Au Regina caeli de dimanche midi, le pape Léon avait déjà surpris en chantant l’hymne solennellement, en entraînant la foule à la chanter avec lui. Pour les fidèles de la liturgie traditionnelle, c’est une première indication, sans être une promesse de « paix liturgique ».
Il a expliqué le choix de son nom de pape dans son discours à la Curie, samedi matin :
« Il y a plusieurs raisons, mais principalement parce que le Pape Léon XIII, avec l’encyclique historique Rerum novarum, a abordé la question sociale dans le contexte de la première grande révolution industrielle ; et aujourd’hui l’Eglise offre à tous son héritage de doctrine sociale pour répondre à une autre révolution industrielle et aux développements de l’intelligence artificielle, qui posent de nouveaux défis pour la défense de la dignité humaine, de la justice et du travail. »
Léon XIV : les rerum novarum d’aujourd’hui concernent l’IA
Voilà un pape qui parle de l’intelligence artificielle et de la menace qu’elle représente. Il a ainsi pointé d’emblée l’une des principales questions de notre temps.
Le nouveau pape a placé son pontificat sous la protection de la Vierge Marie, en invoquant tout spécialement la Madone de Pompéi que l’on fête le 8 mai, jour de son élection ; c’est Notre Dame du Rosaire, à laquelle un avocat anticlérical et ancien prêtre sataniste, converti par une apparition de la Vierge, érigea le sanctuaire qui l’honore en ce lieu. Le décret de canonisation du bienheureux Bartolo Longo, « l’apôtre du Rosaire » (comme Léon XIII dont il était proche, était appelé « pape du Rosaire ») a été signé en février dernier par le pape François…
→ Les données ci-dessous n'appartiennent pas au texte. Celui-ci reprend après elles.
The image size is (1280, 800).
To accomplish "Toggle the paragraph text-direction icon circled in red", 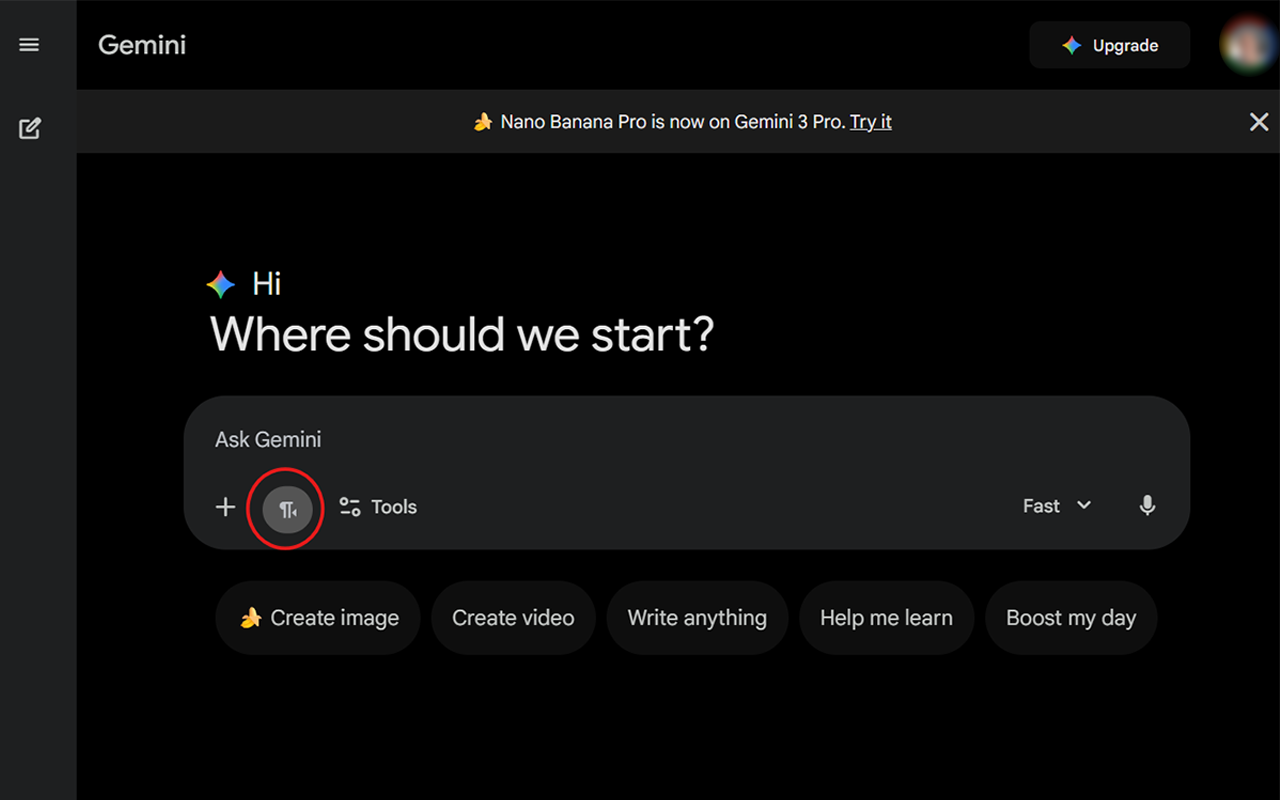I will click(x=288, y=510).
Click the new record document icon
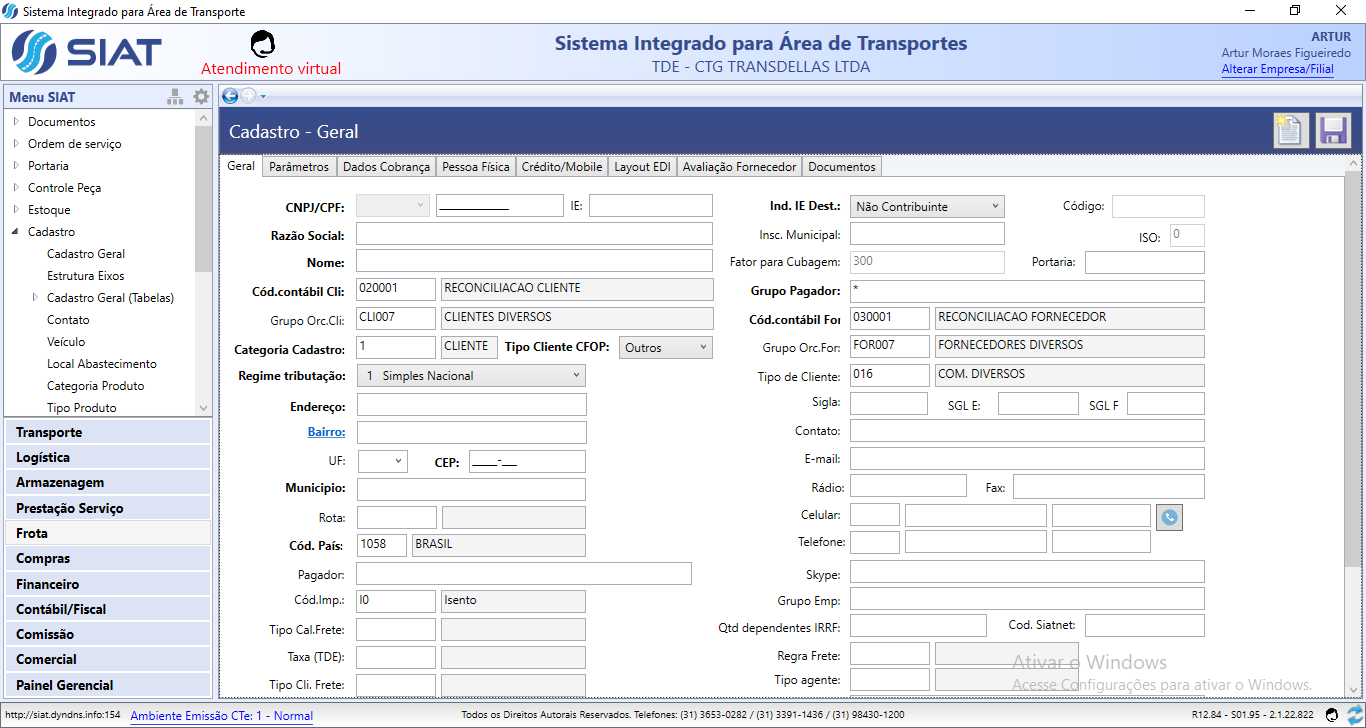This screenshot has height=728, width=1366. [1290, 131]
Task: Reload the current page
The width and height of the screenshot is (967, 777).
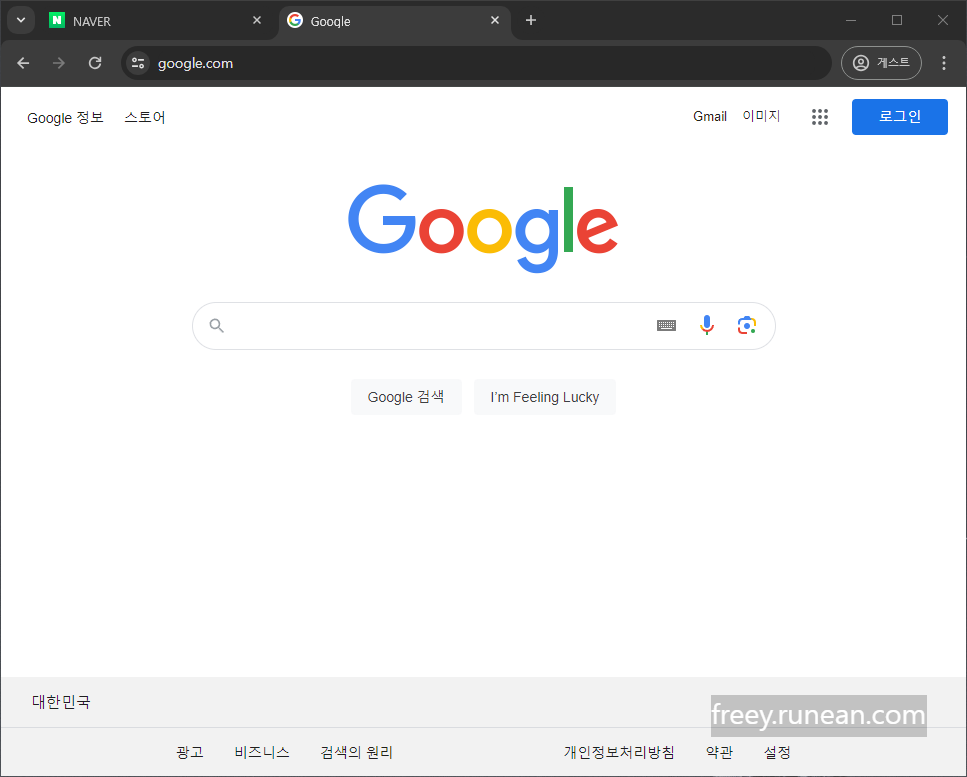Action: [x=95, y=63]
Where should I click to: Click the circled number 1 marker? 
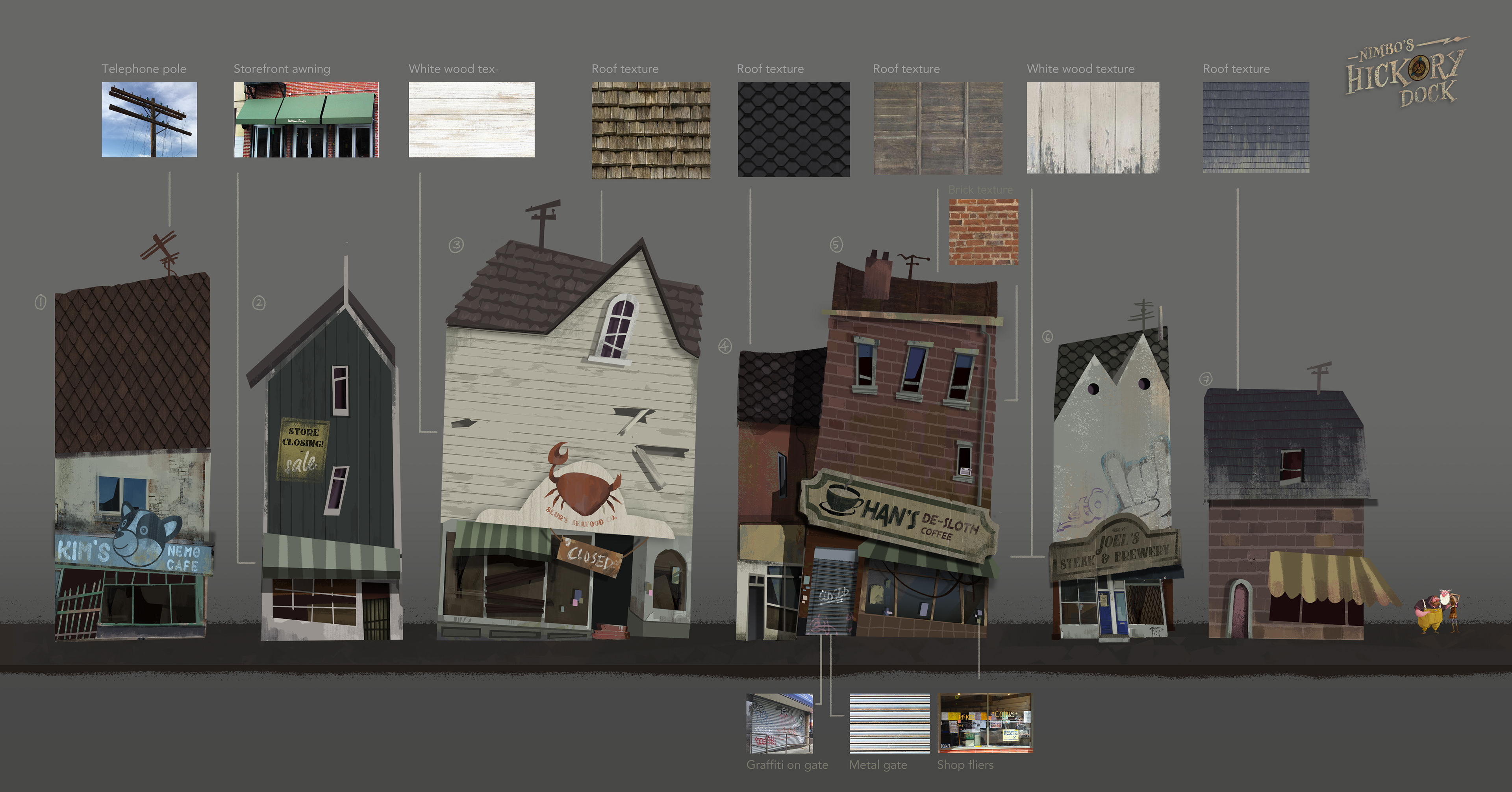pyautogui.click(x=40, y=302)
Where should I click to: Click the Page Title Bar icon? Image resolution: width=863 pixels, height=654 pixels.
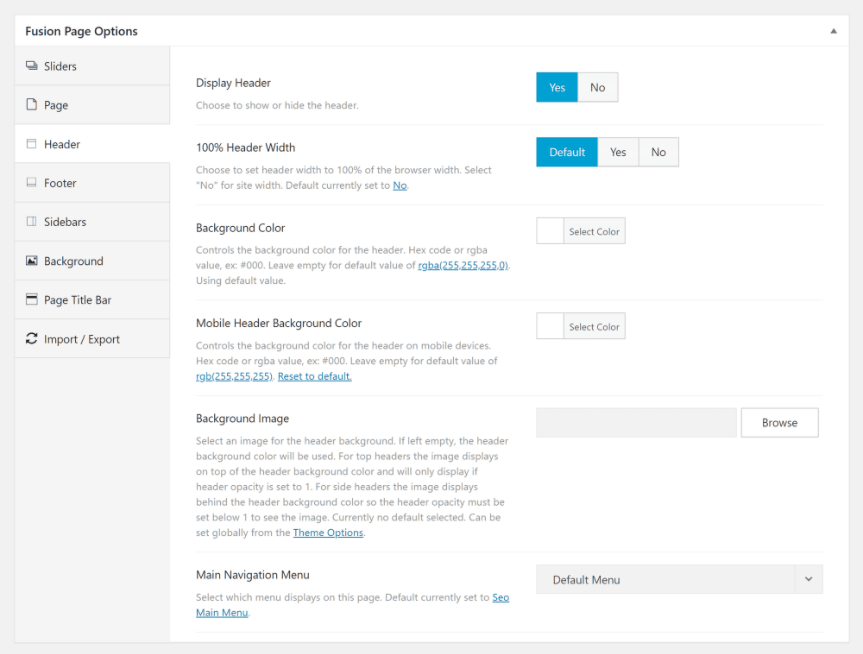32,299
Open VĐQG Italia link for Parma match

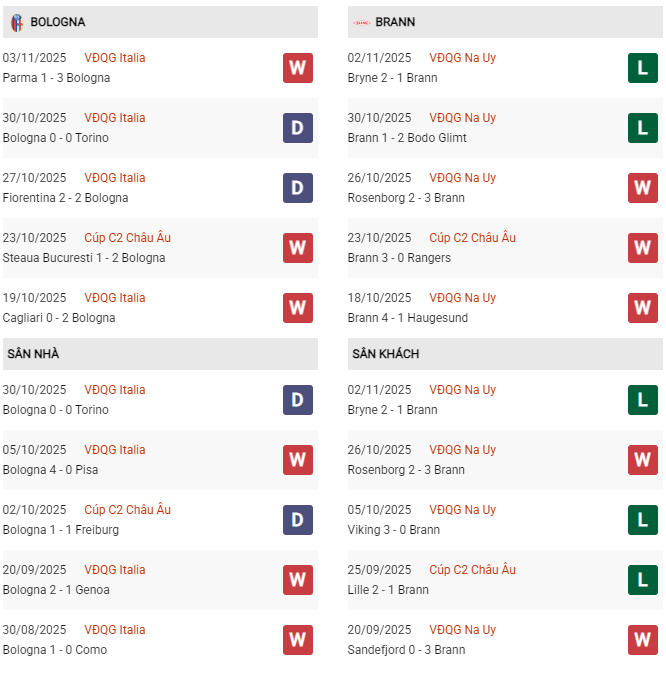(115, 58)
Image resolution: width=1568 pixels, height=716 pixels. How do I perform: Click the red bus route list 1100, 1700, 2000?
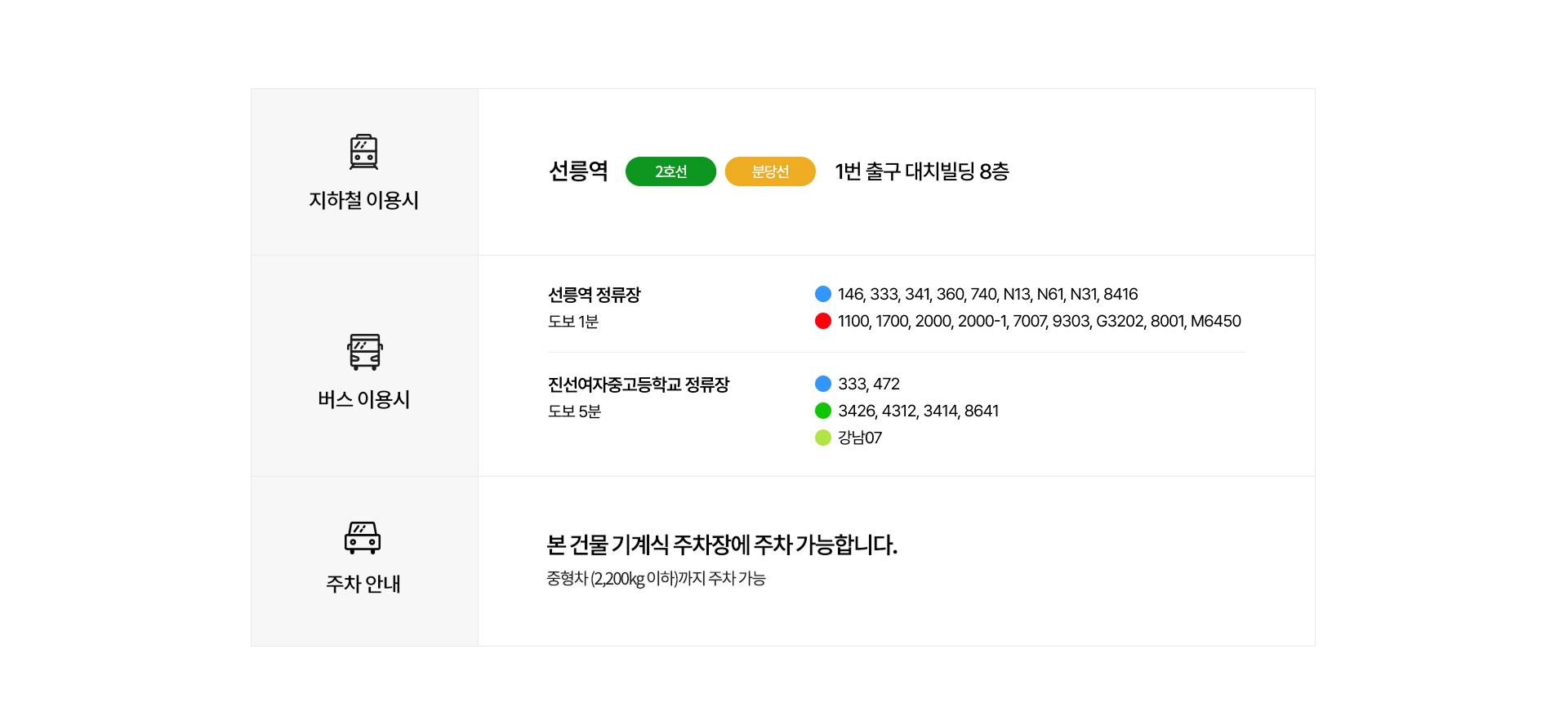tap(1039, 321)
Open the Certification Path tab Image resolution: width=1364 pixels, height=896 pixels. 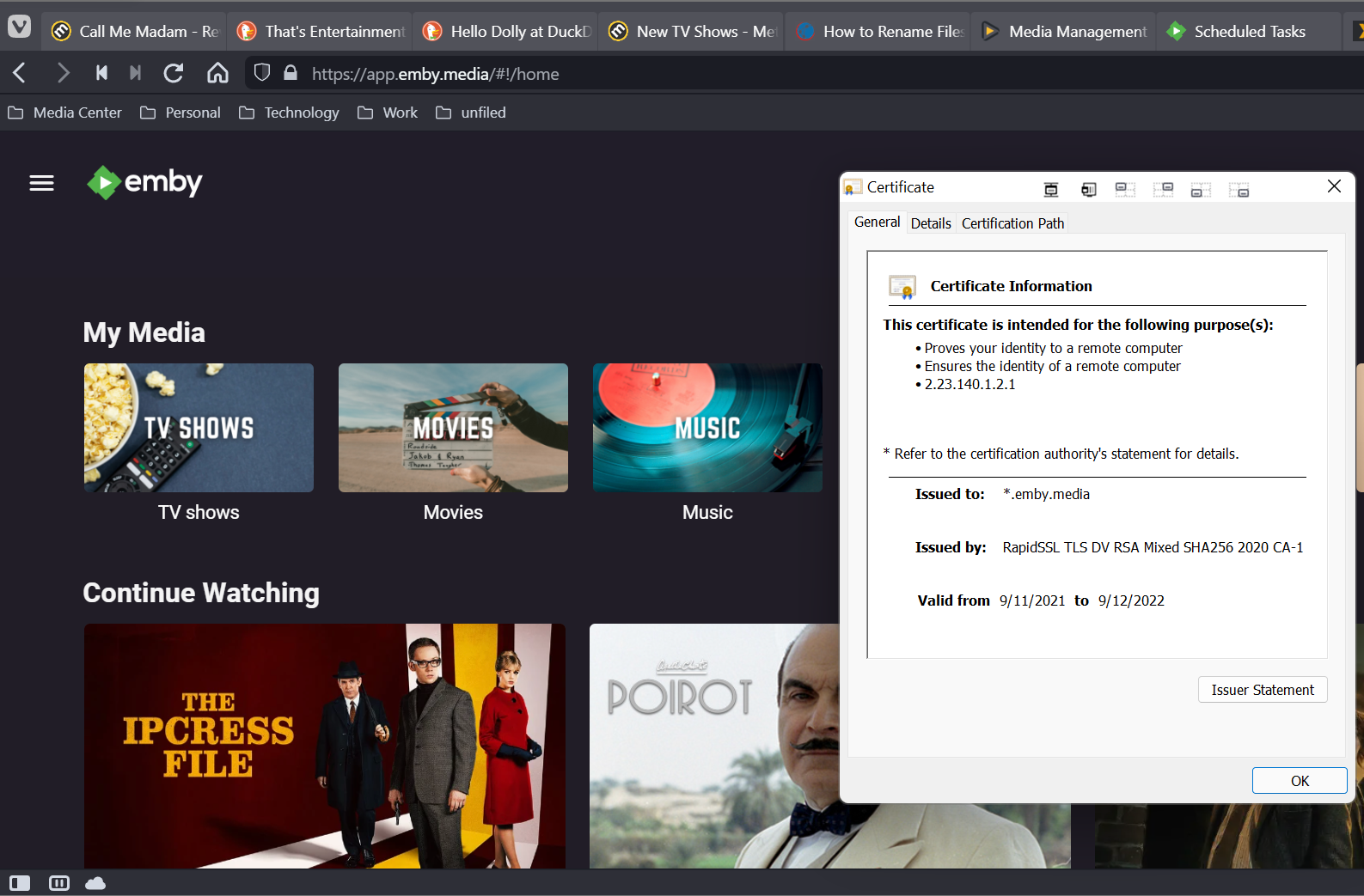tap(1012, 223)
Léon XIV a voulu dès samedi après-midi se rendre à la basilique des Pères Augustins à Genazzano, à une cinquantaine de kilomètres de Rome, pour y prier Notre Dame du Bon Conseil qui y est honorée. Son blason pontifical porte le lys blanc de la Vierge Immaculée. Ce sont des signes, là aussi. Des signes d’espérance. Il nous reste à prier pour ce père… retrouvé.